Hello,

There's really no additional cost for including exploits for old
vulnerabilities that have long since been patched in an attacker's code.

There may always be machine in which the patch for the vulnerability
was not installed, or maybe it gets attacked before the patch has been
applied and so forth.  Even if it is only fraction of a percent, that's
likely to be a sizeable enough number to make it worthwhile to include
an attack.

It is possible one of the free anti-malware vendors has a program which
runs within the hardware specifications for a 600.  You might have to
do some searching around, though.

Regards,

Aryeh Goretsky


At 11:54 AM 2/16/2010, you wrote:
Message: 3
Date: Tue, 16 Feb 2010 12:26:12 -0600
From: "Rob Bell" <[email protected]>
Subject: Re: [Thinkpad] 600 Running 2000
To: [email protected]
Message-ID: <[email protected]>
Content-Type: text/plain; charset="us-ascii"

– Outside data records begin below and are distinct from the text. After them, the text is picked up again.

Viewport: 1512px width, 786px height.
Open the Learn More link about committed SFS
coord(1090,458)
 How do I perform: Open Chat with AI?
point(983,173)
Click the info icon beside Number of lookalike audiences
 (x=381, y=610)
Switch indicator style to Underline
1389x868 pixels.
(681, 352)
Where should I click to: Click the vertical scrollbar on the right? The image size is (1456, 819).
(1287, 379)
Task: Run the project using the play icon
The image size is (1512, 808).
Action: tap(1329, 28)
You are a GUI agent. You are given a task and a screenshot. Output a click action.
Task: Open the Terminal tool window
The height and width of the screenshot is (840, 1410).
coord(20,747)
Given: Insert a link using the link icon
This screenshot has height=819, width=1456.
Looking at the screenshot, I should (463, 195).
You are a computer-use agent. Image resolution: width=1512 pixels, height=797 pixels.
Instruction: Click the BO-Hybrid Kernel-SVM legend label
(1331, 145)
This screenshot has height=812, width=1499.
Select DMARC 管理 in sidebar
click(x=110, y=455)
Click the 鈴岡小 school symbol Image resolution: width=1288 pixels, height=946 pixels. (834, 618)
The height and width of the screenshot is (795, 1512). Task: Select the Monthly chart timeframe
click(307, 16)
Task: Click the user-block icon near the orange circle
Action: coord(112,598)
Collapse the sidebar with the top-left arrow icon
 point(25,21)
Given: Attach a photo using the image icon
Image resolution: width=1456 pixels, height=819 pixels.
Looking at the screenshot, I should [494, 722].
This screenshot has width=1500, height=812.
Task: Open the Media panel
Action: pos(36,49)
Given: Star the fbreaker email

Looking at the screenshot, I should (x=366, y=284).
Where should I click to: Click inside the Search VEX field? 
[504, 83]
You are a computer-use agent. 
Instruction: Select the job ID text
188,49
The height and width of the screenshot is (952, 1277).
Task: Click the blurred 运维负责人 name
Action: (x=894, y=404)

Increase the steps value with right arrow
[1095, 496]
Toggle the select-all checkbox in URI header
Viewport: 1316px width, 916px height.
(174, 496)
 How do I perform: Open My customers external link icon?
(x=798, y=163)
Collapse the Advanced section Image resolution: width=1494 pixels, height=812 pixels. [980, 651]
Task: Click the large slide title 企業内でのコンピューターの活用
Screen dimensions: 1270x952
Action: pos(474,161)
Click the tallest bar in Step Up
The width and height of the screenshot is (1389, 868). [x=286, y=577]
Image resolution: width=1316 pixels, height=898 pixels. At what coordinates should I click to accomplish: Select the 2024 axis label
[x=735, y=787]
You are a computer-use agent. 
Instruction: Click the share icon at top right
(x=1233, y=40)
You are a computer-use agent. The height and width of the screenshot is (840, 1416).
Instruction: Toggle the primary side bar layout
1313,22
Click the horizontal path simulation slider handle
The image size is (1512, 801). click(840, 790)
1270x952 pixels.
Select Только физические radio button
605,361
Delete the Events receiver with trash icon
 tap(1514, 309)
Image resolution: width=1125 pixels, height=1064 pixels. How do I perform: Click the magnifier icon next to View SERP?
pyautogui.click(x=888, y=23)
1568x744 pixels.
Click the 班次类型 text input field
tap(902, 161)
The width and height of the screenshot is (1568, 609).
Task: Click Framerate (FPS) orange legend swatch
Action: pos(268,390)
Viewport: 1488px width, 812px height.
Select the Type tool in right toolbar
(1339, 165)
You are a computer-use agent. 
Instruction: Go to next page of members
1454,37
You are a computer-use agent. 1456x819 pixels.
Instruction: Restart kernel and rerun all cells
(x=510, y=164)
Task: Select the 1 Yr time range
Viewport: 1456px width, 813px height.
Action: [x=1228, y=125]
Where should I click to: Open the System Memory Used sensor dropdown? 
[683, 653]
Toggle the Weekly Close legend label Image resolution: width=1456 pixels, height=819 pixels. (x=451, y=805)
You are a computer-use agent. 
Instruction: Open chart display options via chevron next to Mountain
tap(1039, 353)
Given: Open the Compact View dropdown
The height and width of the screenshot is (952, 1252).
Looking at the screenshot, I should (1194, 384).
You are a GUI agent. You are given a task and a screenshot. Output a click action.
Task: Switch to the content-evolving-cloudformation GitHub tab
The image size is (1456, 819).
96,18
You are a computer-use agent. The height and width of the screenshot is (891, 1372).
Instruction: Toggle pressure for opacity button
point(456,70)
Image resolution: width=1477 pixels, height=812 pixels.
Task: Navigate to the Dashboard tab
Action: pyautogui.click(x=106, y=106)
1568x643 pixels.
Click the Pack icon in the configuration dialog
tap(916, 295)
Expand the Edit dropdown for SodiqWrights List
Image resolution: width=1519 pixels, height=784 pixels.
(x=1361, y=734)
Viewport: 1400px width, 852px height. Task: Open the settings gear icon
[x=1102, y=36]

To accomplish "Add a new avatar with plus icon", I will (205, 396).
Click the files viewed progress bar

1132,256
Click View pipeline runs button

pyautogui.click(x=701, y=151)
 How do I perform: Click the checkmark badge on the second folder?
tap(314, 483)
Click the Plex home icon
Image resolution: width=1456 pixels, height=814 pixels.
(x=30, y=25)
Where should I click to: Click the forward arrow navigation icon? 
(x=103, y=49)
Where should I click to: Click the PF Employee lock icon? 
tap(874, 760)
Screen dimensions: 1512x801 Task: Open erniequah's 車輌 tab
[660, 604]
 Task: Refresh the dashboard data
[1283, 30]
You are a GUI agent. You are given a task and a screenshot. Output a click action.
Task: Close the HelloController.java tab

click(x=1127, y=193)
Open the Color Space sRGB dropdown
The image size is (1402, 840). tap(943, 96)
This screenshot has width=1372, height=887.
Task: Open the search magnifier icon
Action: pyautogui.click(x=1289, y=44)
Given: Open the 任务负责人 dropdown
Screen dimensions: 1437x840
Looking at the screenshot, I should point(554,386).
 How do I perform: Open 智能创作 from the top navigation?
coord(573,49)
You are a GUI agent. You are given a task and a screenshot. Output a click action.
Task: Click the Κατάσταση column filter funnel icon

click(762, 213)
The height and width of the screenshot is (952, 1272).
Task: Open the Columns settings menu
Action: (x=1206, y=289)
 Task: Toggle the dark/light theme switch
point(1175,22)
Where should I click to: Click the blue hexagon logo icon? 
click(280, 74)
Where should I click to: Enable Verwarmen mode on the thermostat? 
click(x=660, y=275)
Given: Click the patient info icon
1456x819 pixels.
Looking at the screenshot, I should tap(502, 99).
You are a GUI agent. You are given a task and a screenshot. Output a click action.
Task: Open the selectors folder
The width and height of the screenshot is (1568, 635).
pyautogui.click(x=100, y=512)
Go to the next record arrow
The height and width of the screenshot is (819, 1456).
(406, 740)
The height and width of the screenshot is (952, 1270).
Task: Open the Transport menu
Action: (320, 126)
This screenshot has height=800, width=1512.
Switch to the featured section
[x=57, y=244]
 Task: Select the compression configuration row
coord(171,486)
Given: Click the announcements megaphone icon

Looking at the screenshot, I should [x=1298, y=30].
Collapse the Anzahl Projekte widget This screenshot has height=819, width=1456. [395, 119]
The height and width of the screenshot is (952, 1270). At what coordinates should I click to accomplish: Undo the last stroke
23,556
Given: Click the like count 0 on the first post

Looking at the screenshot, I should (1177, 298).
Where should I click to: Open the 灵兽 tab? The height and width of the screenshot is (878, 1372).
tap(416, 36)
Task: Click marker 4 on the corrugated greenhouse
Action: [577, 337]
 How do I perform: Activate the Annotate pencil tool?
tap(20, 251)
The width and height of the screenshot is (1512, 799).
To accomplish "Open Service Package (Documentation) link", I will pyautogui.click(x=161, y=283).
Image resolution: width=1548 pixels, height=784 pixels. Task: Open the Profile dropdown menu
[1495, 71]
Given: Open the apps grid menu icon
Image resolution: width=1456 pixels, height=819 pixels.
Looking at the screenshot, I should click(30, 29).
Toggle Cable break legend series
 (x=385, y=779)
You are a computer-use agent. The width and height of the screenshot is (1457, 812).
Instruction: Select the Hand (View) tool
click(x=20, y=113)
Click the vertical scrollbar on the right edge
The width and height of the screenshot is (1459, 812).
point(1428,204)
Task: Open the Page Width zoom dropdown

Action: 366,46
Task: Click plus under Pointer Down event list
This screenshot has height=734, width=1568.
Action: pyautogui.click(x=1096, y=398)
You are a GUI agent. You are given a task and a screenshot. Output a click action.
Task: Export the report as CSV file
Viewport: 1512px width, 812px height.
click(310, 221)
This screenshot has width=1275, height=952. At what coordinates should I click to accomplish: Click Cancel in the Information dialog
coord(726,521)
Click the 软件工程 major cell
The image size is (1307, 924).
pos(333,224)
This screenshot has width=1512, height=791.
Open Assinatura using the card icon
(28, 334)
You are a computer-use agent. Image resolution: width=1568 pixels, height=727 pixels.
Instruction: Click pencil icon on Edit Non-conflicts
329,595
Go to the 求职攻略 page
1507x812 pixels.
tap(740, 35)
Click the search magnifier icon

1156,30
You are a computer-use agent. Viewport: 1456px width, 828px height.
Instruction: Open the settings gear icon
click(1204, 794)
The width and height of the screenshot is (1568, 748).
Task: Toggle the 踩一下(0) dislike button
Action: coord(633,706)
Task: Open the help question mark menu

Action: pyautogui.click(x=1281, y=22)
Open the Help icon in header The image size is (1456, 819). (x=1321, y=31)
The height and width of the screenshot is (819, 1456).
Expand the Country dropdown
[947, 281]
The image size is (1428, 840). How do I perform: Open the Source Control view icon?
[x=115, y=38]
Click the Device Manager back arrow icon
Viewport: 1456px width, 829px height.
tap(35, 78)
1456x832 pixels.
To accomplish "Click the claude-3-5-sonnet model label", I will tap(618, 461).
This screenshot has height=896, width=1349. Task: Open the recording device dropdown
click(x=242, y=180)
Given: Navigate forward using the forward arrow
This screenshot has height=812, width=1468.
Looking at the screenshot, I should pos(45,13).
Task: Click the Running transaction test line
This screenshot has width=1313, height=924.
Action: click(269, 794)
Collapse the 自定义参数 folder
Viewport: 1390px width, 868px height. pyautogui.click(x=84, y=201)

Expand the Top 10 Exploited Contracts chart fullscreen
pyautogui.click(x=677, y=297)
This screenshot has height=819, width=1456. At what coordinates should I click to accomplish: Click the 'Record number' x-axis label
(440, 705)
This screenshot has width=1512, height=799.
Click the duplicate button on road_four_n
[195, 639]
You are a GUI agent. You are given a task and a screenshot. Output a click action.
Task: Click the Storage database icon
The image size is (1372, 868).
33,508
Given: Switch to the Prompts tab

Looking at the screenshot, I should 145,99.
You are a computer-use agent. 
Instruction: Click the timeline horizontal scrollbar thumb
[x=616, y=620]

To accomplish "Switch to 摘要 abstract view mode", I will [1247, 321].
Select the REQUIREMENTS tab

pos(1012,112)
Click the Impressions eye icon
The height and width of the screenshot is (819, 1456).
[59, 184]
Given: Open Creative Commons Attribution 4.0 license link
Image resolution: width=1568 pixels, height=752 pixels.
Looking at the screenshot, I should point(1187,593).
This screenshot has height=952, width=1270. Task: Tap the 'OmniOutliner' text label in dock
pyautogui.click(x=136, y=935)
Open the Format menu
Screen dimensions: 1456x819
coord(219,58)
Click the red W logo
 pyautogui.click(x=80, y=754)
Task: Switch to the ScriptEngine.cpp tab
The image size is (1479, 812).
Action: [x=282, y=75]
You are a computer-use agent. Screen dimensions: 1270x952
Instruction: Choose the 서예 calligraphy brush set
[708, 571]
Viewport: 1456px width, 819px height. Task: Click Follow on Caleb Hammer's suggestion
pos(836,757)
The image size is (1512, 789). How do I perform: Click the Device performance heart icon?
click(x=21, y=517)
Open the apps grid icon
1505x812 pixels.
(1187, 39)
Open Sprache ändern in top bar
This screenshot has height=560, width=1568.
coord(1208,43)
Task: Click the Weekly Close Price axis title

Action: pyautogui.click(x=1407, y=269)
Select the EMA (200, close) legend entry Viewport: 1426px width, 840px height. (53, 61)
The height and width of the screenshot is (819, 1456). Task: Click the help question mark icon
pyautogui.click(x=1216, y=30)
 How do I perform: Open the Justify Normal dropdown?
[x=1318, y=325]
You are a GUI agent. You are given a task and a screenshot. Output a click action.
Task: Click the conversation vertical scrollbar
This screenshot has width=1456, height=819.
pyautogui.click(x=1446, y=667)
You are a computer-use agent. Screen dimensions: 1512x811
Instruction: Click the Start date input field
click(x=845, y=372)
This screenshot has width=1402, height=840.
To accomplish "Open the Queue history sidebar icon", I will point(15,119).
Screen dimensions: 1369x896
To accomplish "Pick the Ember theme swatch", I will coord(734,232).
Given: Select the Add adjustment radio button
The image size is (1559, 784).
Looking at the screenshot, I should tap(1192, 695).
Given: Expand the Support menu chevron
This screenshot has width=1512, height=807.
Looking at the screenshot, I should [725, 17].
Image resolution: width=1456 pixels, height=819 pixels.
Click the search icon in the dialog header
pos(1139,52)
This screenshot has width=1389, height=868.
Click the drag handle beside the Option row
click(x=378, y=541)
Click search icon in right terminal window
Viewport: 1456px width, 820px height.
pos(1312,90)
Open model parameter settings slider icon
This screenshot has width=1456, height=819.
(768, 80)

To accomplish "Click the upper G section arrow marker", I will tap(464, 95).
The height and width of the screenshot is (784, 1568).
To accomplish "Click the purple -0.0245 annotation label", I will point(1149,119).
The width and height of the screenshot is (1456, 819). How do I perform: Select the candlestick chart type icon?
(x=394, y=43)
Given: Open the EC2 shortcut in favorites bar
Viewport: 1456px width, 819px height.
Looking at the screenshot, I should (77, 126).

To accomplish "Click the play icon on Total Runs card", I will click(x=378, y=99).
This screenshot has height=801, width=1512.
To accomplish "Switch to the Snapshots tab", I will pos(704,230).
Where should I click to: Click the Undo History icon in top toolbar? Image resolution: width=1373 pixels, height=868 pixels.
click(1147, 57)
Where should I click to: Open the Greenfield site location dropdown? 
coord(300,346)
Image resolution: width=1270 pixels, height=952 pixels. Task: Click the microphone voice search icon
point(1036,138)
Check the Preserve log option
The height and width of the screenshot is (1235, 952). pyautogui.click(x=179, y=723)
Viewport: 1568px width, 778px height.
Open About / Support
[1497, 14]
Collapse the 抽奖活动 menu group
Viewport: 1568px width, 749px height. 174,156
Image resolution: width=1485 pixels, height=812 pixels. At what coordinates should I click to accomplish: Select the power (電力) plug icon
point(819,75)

On Tue, 16 Feb 2010 13:01 -0500, "STeve Andre'" <[email protected]> wrote:

> Windows 2000 is my favorite: faster, less memory consumptive, and
> more stable, I think.
>
> Sadly, unless this machine will be off the net you will have to abandon
> Win2K I think this year, because MS will no longer be supporting it.
> At that point you'll have to move, or risk getting nailed.  No amount
> of firewalling, etc will properly protect you.
>
> --STeve Andre'

I'm certainly no security expert, but it seems to me if an OS is that
old the likelihood of it being targeted for exploits is pretty low.
Most slimeballs trying to craft exploits are looking for the most
bang-for-the-buck (i.e. lazy and greedy) and that means they  going to
be against the OS/software combinations that are in highest use.